▸ Instructions to follow
Among the entries, find the lines with the string "Given" and report them.

▸ Entries supplied
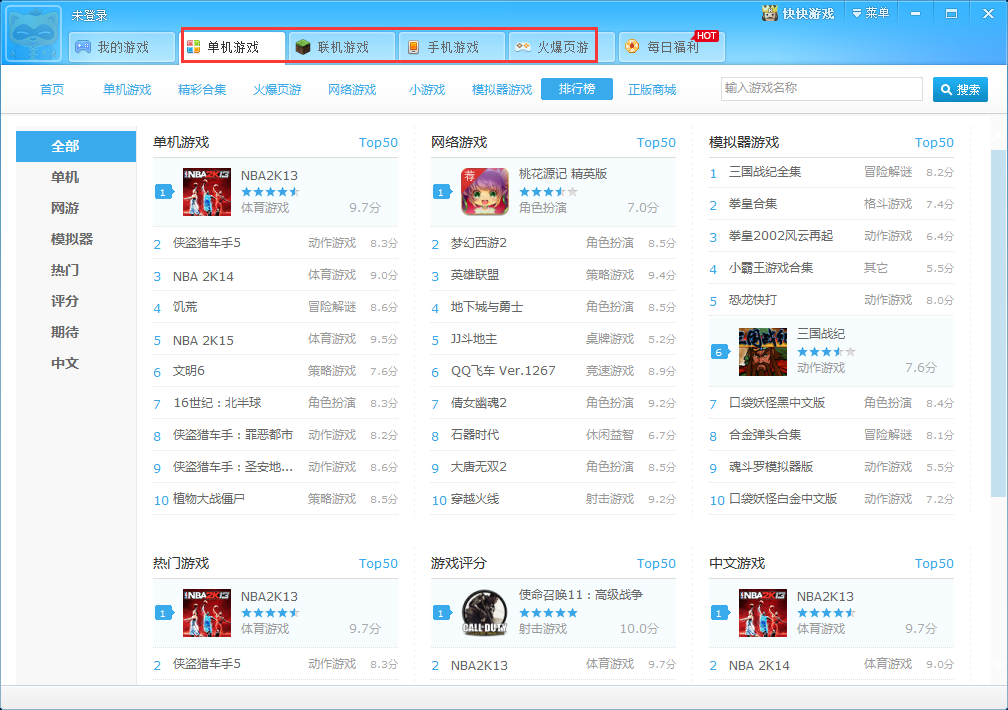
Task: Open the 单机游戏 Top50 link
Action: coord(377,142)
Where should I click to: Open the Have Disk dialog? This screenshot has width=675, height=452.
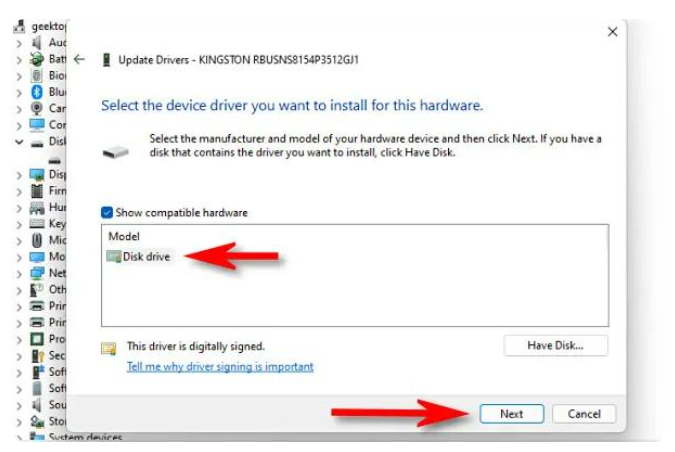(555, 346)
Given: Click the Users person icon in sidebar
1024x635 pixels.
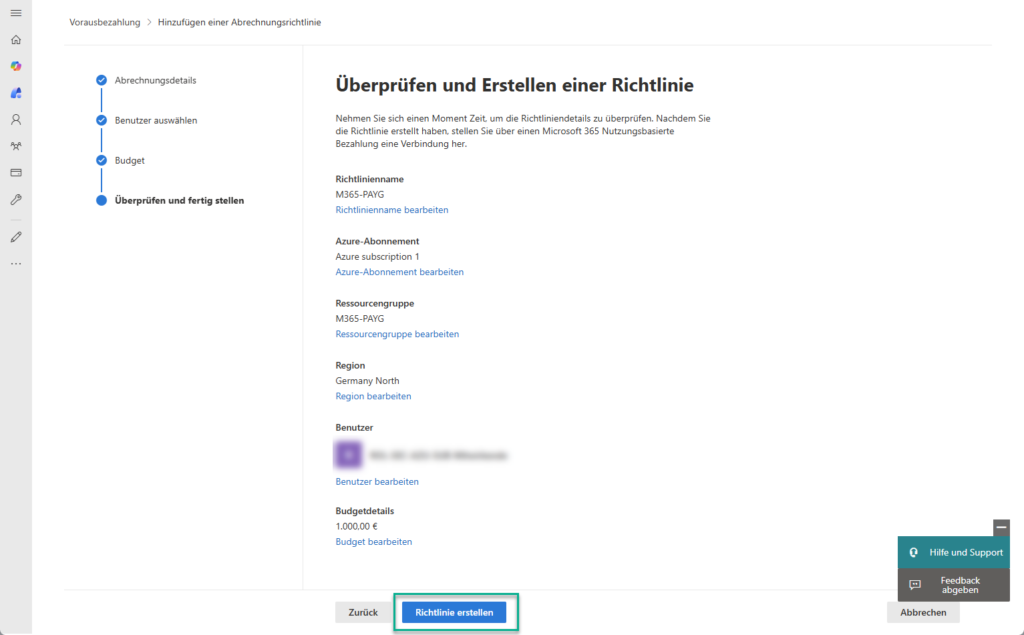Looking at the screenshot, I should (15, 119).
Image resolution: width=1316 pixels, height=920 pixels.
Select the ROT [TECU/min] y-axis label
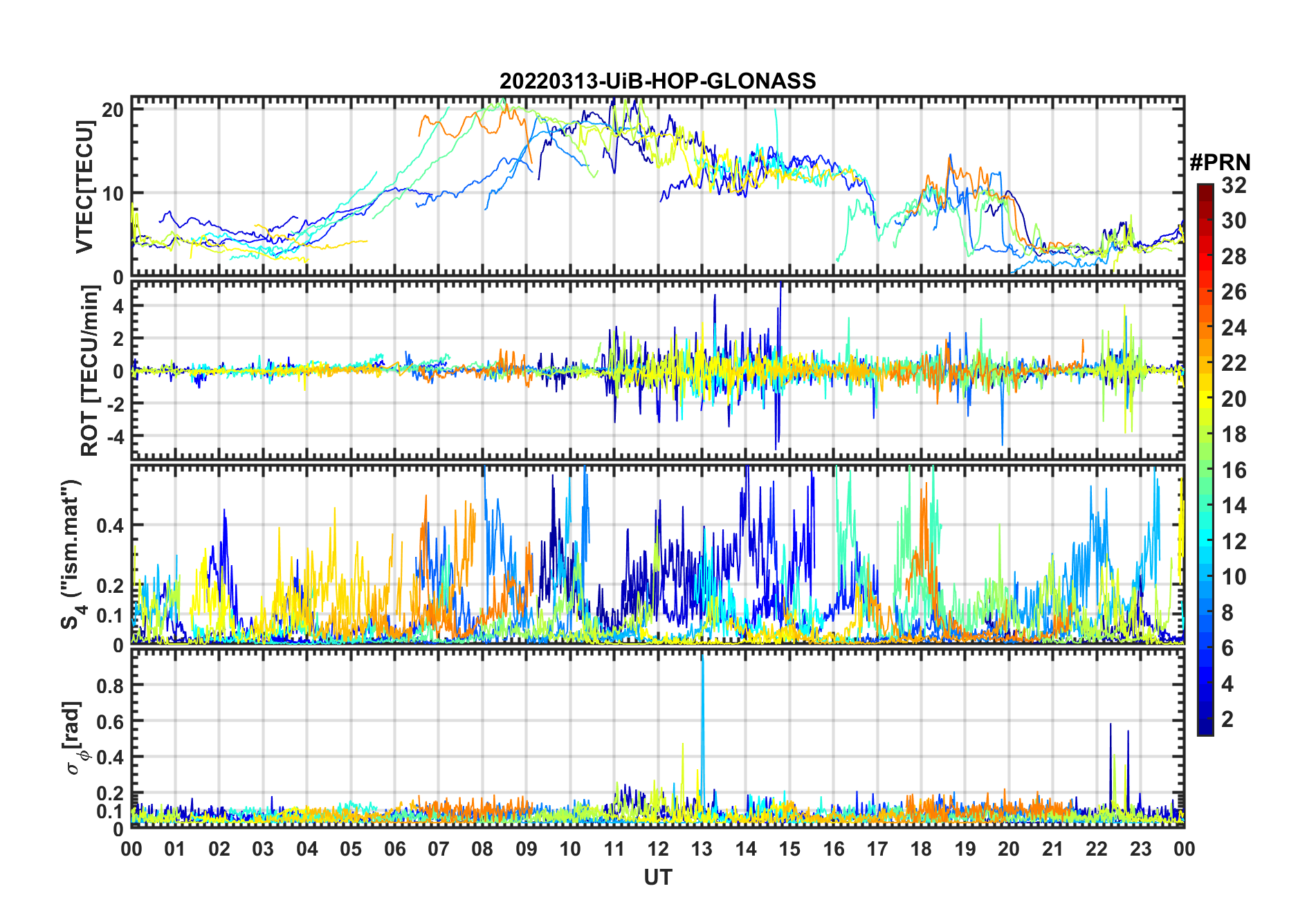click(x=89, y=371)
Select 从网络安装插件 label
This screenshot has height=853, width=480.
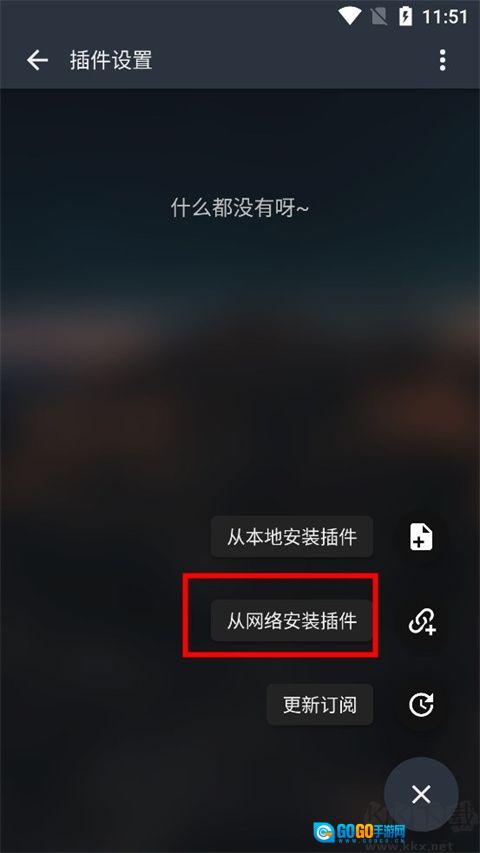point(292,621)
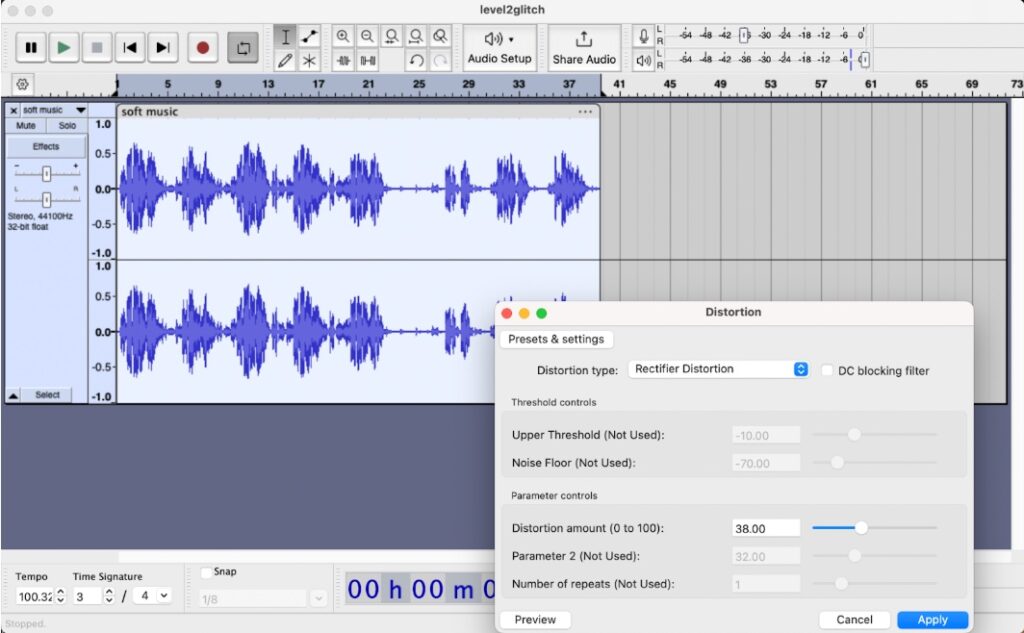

--

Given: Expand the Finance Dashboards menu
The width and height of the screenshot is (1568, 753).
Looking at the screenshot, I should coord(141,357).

▸ Completed exercise
Given: Click the Users person icon in sidebar
Given: Expand the Finance Dashboards menu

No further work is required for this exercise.